Reference-based consensus creation
MIT License
49 stars 26 forks source link

Don't save sam files #119

Closed erinyoung closed 1 year ago

erinyoung commented 2 years ago

They're very large (especially for MPX)

fanninpm commented 2 years ago

It may be a good idea to compress the SAM output from bwa and minimap2 using gzip. For example,

# for short reads
bwa mem -t !{task.cpus} !{reference_genome} !{reads} 2>> $err_file | gzip -4 bwa/!{sample}.sam.gz
# or, for long reads
minimap2 !{params.minimap2_options} -ax sr -t !{task.cpus} !{reference_genome} !{reads} 2>> $err_file | gzip -4 > aligned/!{sample}.sam.gz

As a comparison, the Mad River workflow uses BBMap, and I've noticed that its default gzip compression setting is 4 (hence why I used gzip -4 in the commands above). Running gzip -l on some freshly mapped hMPXV .sam.gz files gives a space savings of just under 75%.

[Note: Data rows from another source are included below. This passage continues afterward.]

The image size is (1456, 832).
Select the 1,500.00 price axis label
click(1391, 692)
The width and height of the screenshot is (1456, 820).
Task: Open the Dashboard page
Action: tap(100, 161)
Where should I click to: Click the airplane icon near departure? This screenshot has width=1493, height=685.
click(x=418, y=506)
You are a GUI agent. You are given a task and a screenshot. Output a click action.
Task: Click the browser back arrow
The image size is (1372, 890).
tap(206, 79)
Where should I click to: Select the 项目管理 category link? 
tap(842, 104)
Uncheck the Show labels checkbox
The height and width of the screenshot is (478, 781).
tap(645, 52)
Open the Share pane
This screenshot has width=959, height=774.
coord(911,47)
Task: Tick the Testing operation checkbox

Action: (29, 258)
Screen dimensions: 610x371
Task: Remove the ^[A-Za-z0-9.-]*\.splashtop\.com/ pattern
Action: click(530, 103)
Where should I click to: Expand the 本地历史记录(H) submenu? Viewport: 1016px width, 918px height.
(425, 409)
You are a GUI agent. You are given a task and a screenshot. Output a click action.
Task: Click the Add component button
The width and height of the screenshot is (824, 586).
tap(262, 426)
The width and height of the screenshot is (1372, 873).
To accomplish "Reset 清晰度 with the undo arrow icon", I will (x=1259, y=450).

erinyoung commented 2 years ago

All the sam files are converted to bam files in the next process, so I'm not sure there's utility in keeping both the bam and sam files.

fanninpm commented 2 years ago

Ah, I wasn't exactly aware of that. (No wonder Cecret's output directories take up so much space!) Mad River doesn't publish any of the raw SAM output. Even so, compressing the raw SAM output will, at the very least, save scratch space.